Work instruction:
Give back the entries that follow exactly as written. Any picture gets left out.

Input records:
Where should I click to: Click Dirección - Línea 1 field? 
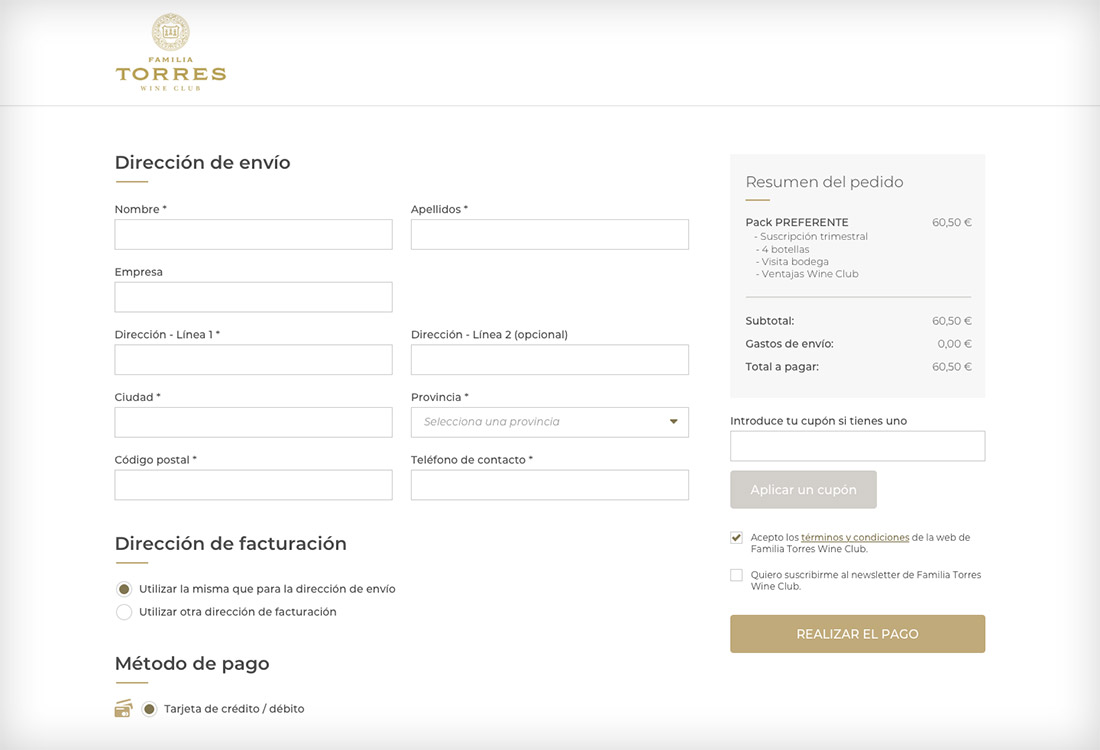tap(253, 360)
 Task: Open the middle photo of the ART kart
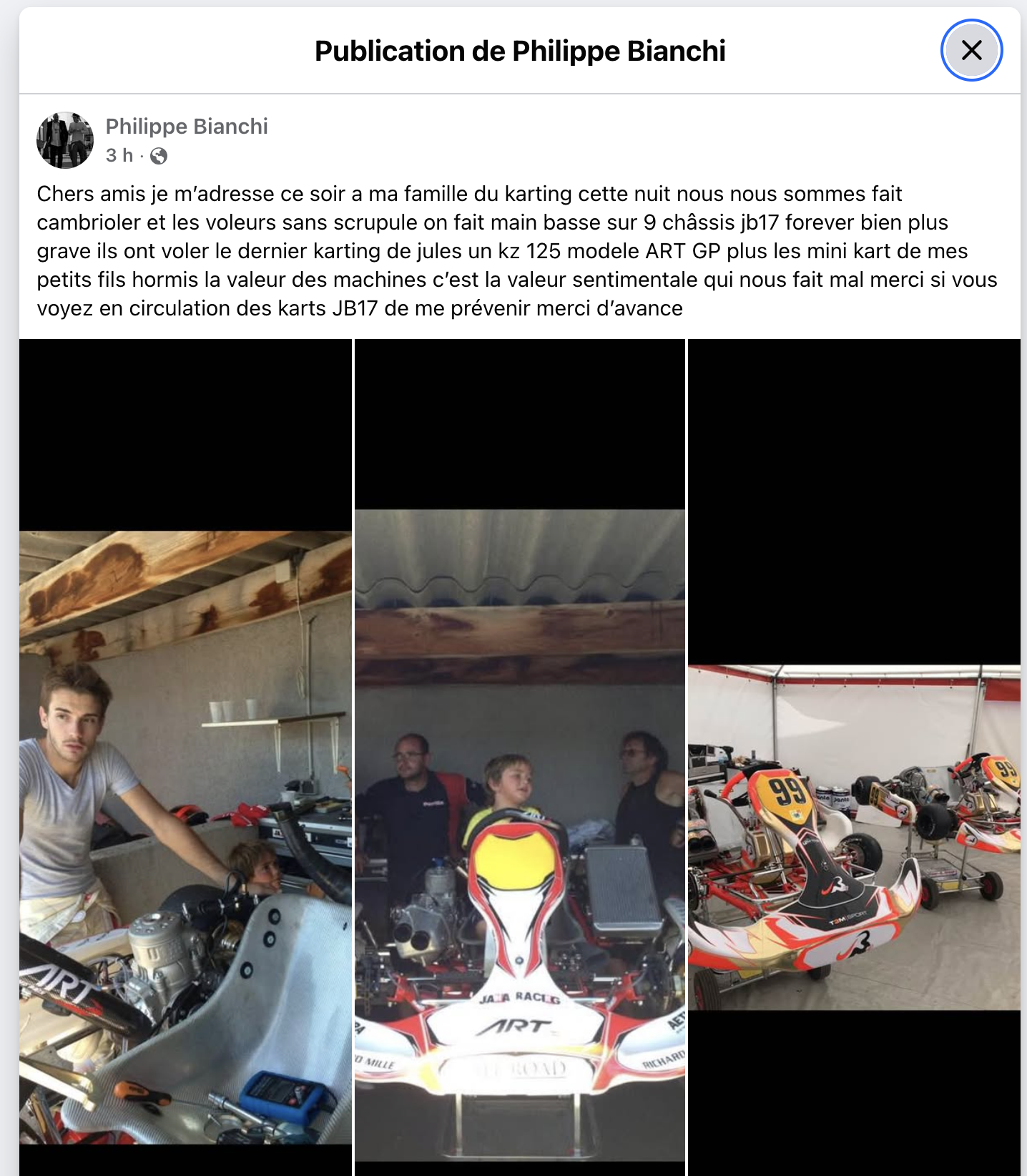click(x=520, y=758)
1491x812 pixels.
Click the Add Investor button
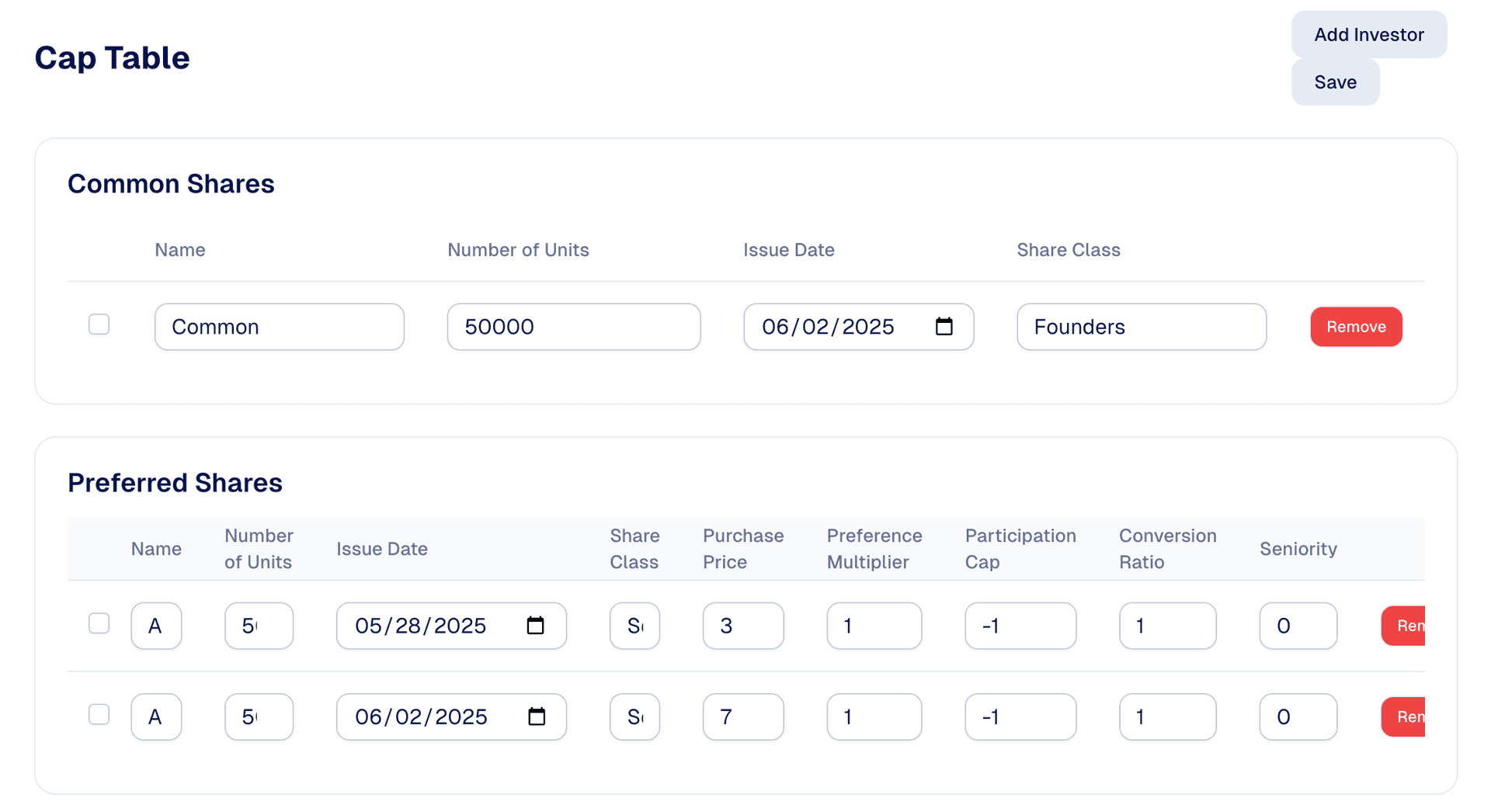pos(1368,35)
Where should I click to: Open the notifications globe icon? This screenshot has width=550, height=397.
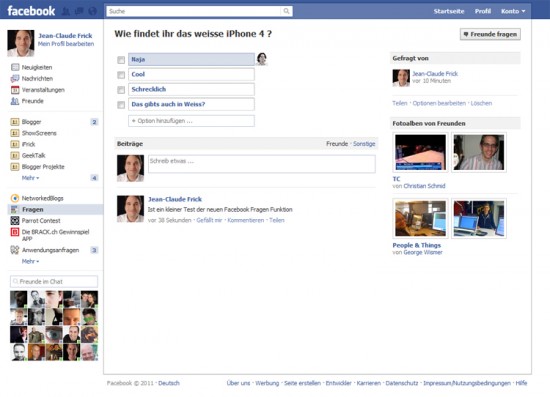92,11
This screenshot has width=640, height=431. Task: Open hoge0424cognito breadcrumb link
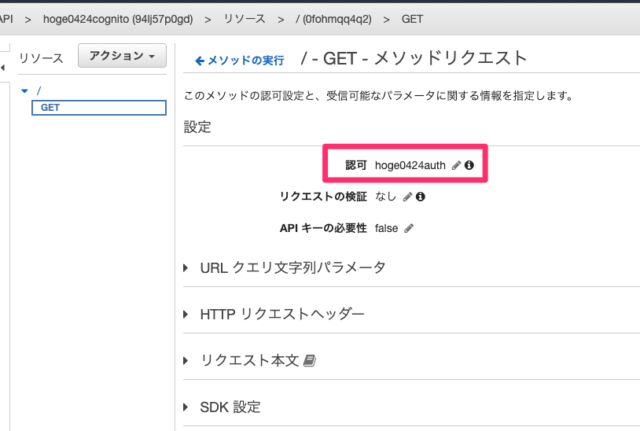(118, 19)

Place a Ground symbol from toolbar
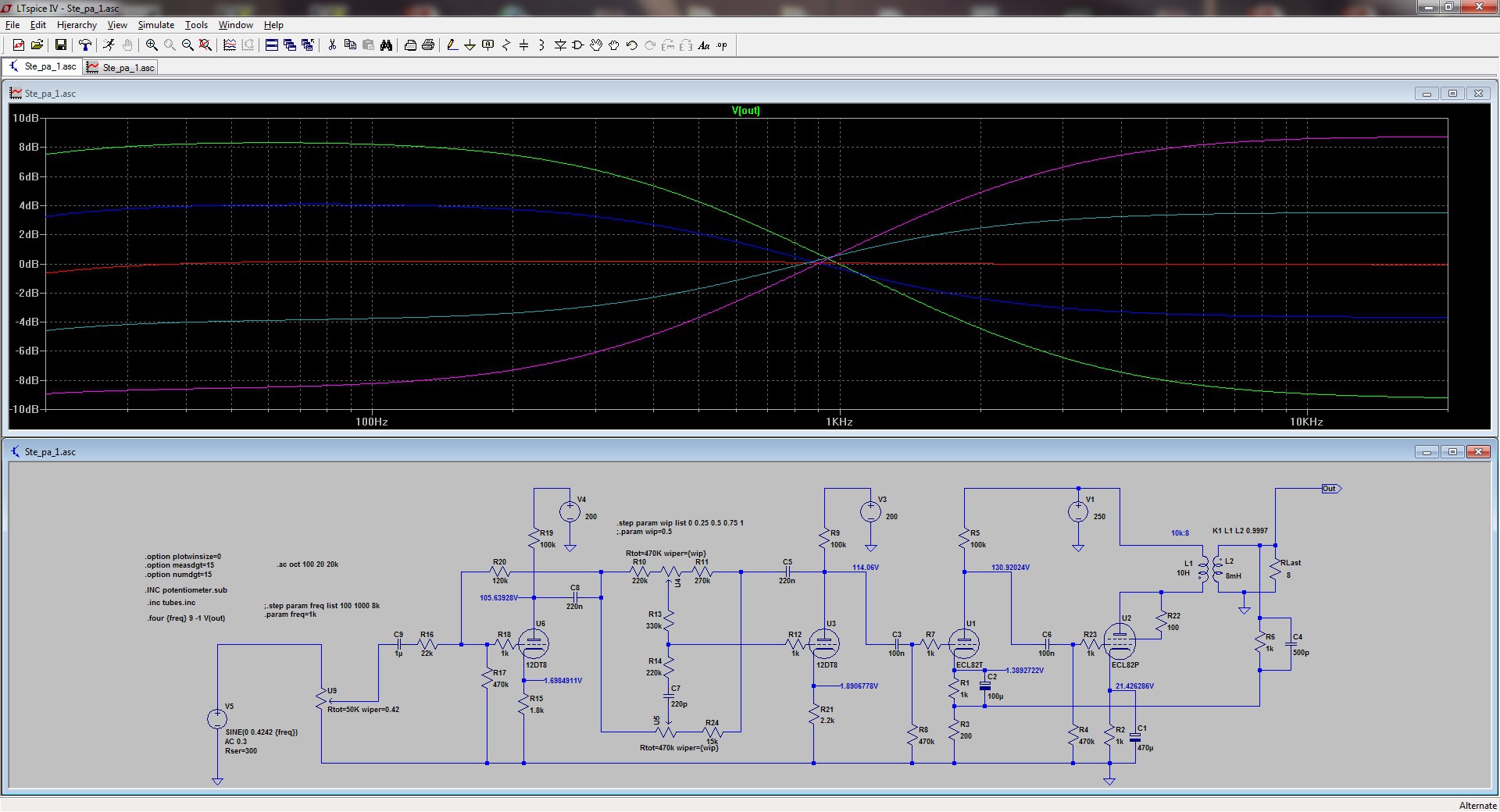click(470, 45)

Solution below:
Where should I click to: Click Dirección - Línea 1 field? 
tap(253, 360)
 Task: Open the middle photo of the ART kart
click(x=520, y=758)
1491x812 pixels.
Click the Add Investor button
pos(1368,35)
Where should I click to: Open the notifications globe icon? This screenshot has width=550, height=397.
92,11
This screenshot has width=640, height=431. Task: Open hoge0424cognito breadcrumb link
(118, 19)

Place a Ground symbol from toolbar
click(470, 45)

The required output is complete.